Poverty is a relative concept as there are different degrees, these include:
1. Absolute Poverty – This occurs when people just about meet or even fall below the fulfilment of universal basic needs. This is having water, food, clothing, good sanitation and shelter. This is commonly associated with third world countries and people tend to have the attitude that this doesn’t happen in the UK when in-fact absolute poverty can occur in the richest of countries. Britain has 2% of people under the line of absolute poverty, while this may seem like a small statistic it does infact account for quite a large number of people.
2. Relative Poverty – This occurs when people live below the generally accepted standard of living, even though universal basic needs are usually met. This kind of poverty exists throughout the world, and is probably the most common form of poverty in richer countries such as the UK.

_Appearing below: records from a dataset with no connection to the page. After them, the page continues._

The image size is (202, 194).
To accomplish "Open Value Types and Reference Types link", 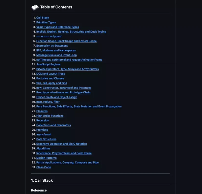I will [x=58, y=27].
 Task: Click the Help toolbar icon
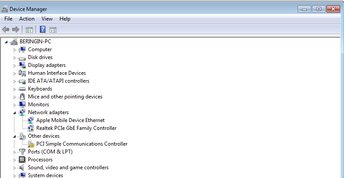click(43, 30)
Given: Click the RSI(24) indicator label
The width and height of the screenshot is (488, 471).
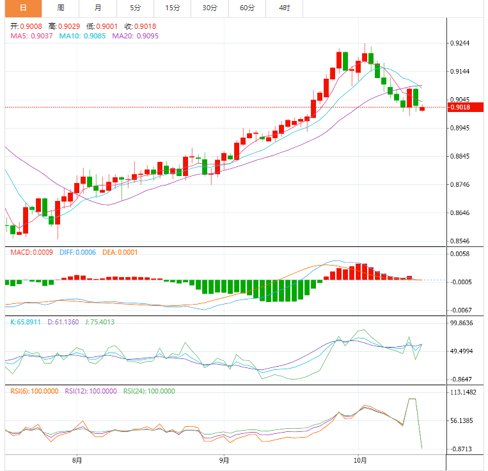Looking at the screenshot, I should [148, 391].
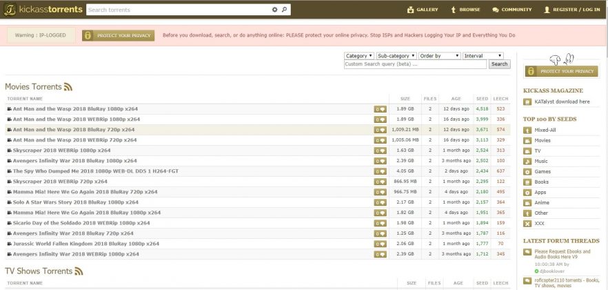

There are many causes of poverty some including – unemployment/recession, natural disasters, ill health, debt, redundancy, mental health problems, discrimination within a society, lack of knowledge, lack of opportunities, etc.
Social capital relates to resources available within social groups, such as families, community, firms, social clubs and also the networks of mutual support, reciprocity, trust and obligation. It can be accumulated when people interact with others in families, workplaces, neighbourhoods, and local associations.
Social capital has emerged as an area of interest both nationally and internationally. There is a widely held view that social and economic outcomes of individuals, families and communities are better in areas and for groups where there are higher levels of social capital. Policy interest focuses more on the nature of the relationship between social capital and outcomes in areas such as health, education, work, and income, as well as the ways in which social capital can be fostered to develop stronger communities.
Social capital is the attitude, spirit and willingness of people to engage collevitive and civic activities. It enables communities to collaborate and cooperate through mechanisms such as networks, shared trust, norms and values to achieve mutual benefits. People can then go on to solve common problems in todays society.
The Organisation for Economic Co-operation and Development (OECD) defines social capital as: “networks, together with shared norms, values and understandings which facilitate cooperation within or among groups”.
Inequality refers to the unequal distribution of valued resources and opportunities in society. Inequality is not difference. To say that people are unequal is saying that some people are disadvantaged compared to others; inequality is disadvantage in a social context. The main inequalities in today’s society are class, gender, race and inequalities in income and wealth.
After the Black Report was published doubt was raised over the effectiveness of the National Health Service (NHS) as to how effective it was and if every one did indeed receive free access at the point of entry. Doubt was also raised over income distribution about the effectiveness and usefulness of how public money was spent on social security to improve the ‘lot of the poor’ and the high taxes paid by the rich. Each and every human being has a right to live a long, healthy life. In the UK, as in many other countries, this opportunity is unevenly shared. The difference of good health and ill-health are notably traceable to social class, gender, ethnicity, age and disability. For example, people in the unskilled working class are more likely to have a serious long term illness than professional people, woman usually live longer than men, Scottish-born people are more likely to die from lung cancer than people born in England, and some disabled people aren’t eligible for heart transplants. This shows that there are still serious inequalities existant in todays society which some people have no control over, as someone with a disability that needs a heart transplant has no control over the inequality he/she faces.